< Psalmen 42 >
1 Een onderwijzing, voor den opperzangmeester, onder de kinderen van Korach. Gelijk een hert schreeuwt naar de waterstromen, alzo schreeuwt mijn ziel tot U, o God!
Para el músico principal. Una contemplación de los hijos de Coré. Como el ciervo que busca los arroyos de agua, por lo que mi alma suspira por ti, Dios.
2 Mijn ziel dorst naar God, naar den levenden God; wanneer zal ik ingaan, en voor Gods aangezicht verschijnen?
Mi alma tiene sed de Dios, del Dios vivo. ¿Cuándo vendré a comparecer ante Dios?
3 Mijn tranen zijn mij tot spijs dag en nacht; omdat zij den gansen dag tot mij zeggen: Waar is uw God?
Mis lágrimas han sido mi alimento día y noche, mientras me preguntan continuamente: “¿Dónde está tu Dios?”
4 Ik gedenk daaraan, en stort mijn ziel uit in mij, omdat ik placht heen te gaan onder de schare, en met hen te treden naar Gods huis, met een stem van vreugdegezang en lof, onder de feesthoudende menigte.
De esto me acuerdo, y derramo mi alma dentro de mí, cómo solía ir con la multitud, y los llevaba a la casa de Dios, con voz de alegría y alabanza, una multitud que celebra un día santo.
5 Wat buigt gij u neder, o mijn ziel! en zijt onrustig in mij? Hoop op God, want ik zal Hem nog loven voor de verlossingen Zijns aangezichts.
¿Por qué te desesperas, alma mía? ¿Por qué te perturbas dentro de mí? ¡Espera en Dios! Porque aún le alabaré por la ayuda salvadora de su presencia.
6 O mijn God! mijn ziel buigt zich neder in mij, daarom gedenk ik Uwer uit het land van de Jordaan, en Hermon, uit het klein gebergte.
Dios mío, mi alma está desesperada dentro de mí. Por eso me acuerdo de ti desde la tierra del Jordán, las alturas del Hermón, desde la colina Mizar.
7 De afgrond roept tot den afgrond, bij het gedruis Uwer watergoten; al Uw baren en Uw golven zijn over mij heengegaan.
Llamadas profundas al ruido de sus cascadas. Todas tus olas y tus olas me han barrido.
8 Maar de HEERE zal des daags Zijn goedertierenheid gebieden, en des nachts zal Zijn lied bij mij zijn; het gebed tot den God mijns levens.
Yahvé ordenará su bondad amorosa durante el día. En la noche su canción estará conmigo: una oración al Dios de mi vida.
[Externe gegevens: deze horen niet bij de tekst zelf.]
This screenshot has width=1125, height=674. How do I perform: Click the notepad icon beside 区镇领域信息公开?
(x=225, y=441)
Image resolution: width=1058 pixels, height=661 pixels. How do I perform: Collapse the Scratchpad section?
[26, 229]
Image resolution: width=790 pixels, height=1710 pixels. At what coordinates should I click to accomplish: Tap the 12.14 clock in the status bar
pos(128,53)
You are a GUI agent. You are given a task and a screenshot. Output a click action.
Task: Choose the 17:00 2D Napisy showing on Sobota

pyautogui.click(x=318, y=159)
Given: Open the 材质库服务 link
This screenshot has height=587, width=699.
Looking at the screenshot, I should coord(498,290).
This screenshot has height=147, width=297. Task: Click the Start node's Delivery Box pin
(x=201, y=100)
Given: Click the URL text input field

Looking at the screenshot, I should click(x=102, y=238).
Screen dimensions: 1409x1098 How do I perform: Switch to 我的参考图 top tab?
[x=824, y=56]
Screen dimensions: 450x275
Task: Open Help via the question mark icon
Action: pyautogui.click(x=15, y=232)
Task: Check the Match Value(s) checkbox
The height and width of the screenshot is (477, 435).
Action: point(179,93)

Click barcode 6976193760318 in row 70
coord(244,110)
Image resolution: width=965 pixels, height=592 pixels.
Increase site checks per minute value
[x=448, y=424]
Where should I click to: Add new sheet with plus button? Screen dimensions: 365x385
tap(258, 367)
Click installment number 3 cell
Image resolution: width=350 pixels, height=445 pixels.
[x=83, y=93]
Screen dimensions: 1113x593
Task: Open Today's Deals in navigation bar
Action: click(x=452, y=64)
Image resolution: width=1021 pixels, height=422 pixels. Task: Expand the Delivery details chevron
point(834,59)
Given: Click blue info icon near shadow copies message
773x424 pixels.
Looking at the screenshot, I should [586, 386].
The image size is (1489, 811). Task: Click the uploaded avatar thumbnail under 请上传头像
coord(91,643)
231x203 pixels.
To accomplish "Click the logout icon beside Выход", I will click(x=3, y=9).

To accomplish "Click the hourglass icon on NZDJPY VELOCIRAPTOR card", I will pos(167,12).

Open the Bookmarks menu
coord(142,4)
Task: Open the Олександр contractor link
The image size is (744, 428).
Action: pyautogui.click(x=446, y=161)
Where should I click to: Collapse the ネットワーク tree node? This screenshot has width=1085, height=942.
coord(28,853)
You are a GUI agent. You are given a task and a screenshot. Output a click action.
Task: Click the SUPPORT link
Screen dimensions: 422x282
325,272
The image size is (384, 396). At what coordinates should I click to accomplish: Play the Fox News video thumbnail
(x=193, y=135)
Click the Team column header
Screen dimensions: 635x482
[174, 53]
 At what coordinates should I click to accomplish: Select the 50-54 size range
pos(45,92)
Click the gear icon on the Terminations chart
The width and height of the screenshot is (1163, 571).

9 Ik zal zeggen tot God: Mijn Steenrots! waarom vergeet Gij mij? Waarom ga ik in het zwart, vanwege des vijands onderdrukking?
Preguntaré a Dios, mi roca: “¿Por qué me has olvidado? ¿Por qué voy de luto por la opresión del enemigo?”
10 Met een doodsteek in mijn beenderen honen mij mijn wederpartijders, als zij den gansen dag tot mij zeggen: Waar is uw God?
Como con una espada en los huesos, mis adversarios me reprochan, mientras me preguntan continuamente: “¿Dónde está tu Dios?”
11 Wat buigt gij u neder, o mijn ziel! en wat zijt gij onrustig in mij? Hoop op God, want ik zal Hem nog loven; Hij is de menigvuldige Verlossing mijns aangezichts, en mijn God.
¿Por quéestás desesperada, alma mía? ¿Por qué te perturbas dentro de mí? ¡Espera en Dios! Porque todavía lo alabaré, la ayuda salvadora de mi rostro, y mi Dios.